Description of the task
Here is a block of entries. Write out its lines exactly, from the first through the one containing "Image resolution: width=709".

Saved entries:
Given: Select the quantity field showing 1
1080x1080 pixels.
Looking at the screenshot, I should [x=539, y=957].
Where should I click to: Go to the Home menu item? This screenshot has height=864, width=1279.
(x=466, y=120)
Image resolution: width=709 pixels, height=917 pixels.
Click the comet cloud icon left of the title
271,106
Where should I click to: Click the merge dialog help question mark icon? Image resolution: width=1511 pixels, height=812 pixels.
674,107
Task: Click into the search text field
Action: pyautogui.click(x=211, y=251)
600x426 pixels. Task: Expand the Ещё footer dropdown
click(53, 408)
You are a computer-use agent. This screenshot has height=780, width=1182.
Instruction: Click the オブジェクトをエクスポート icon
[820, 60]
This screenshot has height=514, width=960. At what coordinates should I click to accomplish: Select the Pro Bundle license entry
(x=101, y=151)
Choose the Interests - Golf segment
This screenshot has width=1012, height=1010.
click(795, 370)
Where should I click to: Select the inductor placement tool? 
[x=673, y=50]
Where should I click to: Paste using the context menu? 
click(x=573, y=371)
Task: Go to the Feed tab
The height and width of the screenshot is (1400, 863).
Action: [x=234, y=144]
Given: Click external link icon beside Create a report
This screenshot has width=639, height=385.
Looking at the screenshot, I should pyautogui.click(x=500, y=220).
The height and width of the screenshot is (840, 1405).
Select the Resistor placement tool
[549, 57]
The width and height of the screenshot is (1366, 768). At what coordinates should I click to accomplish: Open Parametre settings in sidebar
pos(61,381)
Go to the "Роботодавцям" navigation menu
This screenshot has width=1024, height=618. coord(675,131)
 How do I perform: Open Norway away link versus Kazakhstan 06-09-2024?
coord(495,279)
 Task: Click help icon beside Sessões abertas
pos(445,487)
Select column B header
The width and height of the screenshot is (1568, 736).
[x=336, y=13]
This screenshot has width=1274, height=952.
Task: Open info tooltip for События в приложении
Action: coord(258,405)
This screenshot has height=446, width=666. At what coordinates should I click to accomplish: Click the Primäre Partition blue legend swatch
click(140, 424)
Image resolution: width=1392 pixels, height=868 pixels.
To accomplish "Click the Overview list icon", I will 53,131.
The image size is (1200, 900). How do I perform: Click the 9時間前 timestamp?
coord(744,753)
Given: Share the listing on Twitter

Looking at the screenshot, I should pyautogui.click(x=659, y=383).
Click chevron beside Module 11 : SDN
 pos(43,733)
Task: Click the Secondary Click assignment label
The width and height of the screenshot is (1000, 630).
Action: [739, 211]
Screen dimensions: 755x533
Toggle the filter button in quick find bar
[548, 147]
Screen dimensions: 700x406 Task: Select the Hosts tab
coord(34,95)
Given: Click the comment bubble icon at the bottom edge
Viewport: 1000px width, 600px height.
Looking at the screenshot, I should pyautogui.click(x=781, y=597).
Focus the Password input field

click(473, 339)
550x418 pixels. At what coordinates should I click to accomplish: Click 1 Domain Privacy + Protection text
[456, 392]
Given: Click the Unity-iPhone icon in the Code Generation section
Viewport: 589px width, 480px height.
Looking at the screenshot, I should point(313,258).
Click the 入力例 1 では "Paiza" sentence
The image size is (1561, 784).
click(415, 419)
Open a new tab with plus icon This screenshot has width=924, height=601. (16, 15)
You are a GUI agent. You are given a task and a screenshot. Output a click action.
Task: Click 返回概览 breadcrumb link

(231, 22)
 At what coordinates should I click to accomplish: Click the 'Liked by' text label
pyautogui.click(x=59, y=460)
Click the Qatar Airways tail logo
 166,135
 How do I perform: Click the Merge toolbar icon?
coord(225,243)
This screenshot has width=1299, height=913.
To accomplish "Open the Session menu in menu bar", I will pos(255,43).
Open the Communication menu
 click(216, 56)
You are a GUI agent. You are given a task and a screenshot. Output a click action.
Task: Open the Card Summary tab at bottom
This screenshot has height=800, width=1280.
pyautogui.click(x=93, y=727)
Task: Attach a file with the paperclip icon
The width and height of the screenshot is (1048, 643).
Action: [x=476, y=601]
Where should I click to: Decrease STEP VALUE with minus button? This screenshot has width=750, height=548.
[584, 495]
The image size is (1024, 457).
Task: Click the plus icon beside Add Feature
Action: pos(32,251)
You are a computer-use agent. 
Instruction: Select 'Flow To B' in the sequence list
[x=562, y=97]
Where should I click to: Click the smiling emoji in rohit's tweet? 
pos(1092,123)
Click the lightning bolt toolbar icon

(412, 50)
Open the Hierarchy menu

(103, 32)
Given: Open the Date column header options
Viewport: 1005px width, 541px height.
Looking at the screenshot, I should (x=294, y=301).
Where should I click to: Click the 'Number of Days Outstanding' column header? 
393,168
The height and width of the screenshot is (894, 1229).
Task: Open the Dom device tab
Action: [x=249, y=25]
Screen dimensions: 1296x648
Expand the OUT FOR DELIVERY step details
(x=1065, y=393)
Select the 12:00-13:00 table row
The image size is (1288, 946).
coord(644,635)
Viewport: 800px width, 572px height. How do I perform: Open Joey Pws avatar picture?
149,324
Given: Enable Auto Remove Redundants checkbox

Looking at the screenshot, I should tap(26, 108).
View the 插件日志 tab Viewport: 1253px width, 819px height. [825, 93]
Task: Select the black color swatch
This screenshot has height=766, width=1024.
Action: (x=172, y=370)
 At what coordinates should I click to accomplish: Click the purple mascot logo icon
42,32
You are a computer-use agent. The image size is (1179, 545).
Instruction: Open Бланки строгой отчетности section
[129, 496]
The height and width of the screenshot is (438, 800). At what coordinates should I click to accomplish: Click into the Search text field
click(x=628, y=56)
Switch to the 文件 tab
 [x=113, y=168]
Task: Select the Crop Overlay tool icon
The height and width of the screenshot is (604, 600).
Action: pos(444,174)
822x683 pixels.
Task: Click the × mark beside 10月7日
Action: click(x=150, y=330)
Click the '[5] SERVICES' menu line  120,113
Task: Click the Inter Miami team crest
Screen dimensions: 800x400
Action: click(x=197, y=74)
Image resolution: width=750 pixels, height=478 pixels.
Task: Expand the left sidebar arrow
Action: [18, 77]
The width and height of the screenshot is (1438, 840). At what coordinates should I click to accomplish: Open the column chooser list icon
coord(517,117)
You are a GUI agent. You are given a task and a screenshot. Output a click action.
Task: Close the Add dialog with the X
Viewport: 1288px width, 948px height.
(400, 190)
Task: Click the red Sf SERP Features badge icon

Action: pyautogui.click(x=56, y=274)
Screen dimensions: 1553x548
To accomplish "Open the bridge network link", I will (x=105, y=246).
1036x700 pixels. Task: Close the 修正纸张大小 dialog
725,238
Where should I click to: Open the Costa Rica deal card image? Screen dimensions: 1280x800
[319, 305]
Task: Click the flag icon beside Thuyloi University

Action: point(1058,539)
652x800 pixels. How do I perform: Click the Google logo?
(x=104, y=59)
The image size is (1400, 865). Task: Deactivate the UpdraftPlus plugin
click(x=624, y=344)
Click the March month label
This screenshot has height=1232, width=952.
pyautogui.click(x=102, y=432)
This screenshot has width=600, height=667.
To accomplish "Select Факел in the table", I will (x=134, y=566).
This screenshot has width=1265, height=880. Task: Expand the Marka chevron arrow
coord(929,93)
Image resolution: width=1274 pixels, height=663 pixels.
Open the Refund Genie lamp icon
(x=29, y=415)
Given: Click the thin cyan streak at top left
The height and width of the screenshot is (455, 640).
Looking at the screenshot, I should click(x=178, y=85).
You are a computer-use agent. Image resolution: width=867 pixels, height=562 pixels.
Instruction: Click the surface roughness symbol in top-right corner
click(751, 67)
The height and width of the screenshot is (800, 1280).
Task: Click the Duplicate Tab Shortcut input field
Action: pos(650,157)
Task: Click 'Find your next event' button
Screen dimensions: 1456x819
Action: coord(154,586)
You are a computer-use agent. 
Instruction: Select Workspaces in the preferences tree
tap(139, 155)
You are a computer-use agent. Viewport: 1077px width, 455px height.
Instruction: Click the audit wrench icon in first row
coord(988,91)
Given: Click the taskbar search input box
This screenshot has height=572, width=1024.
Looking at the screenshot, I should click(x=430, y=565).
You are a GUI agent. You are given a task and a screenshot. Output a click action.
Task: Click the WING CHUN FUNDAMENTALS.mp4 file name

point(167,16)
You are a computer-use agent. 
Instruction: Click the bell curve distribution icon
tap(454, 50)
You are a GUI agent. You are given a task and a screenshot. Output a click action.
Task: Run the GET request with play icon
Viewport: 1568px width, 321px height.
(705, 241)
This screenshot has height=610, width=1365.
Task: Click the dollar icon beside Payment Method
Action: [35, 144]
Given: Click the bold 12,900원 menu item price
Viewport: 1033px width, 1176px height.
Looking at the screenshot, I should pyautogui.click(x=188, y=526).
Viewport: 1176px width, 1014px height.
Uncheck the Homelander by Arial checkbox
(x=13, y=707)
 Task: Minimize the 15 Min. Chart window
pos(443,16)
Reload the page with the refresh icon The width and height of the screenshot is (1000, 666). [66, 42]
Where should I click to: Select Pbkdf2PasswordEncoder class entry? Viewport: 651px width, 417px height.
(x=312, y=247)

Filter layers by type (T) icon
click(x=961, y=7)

Expected output
Given: Select the quantity field showing 1
1080x1080 pixels.
Looking at the screenshot, I should [x=539, y=957].
Where should I click to: Go to the Home menu item? This screenshot has height=864, width=1279.
(x=466, y=120)
Image resolution: width=709 pixels, height=917 pixels.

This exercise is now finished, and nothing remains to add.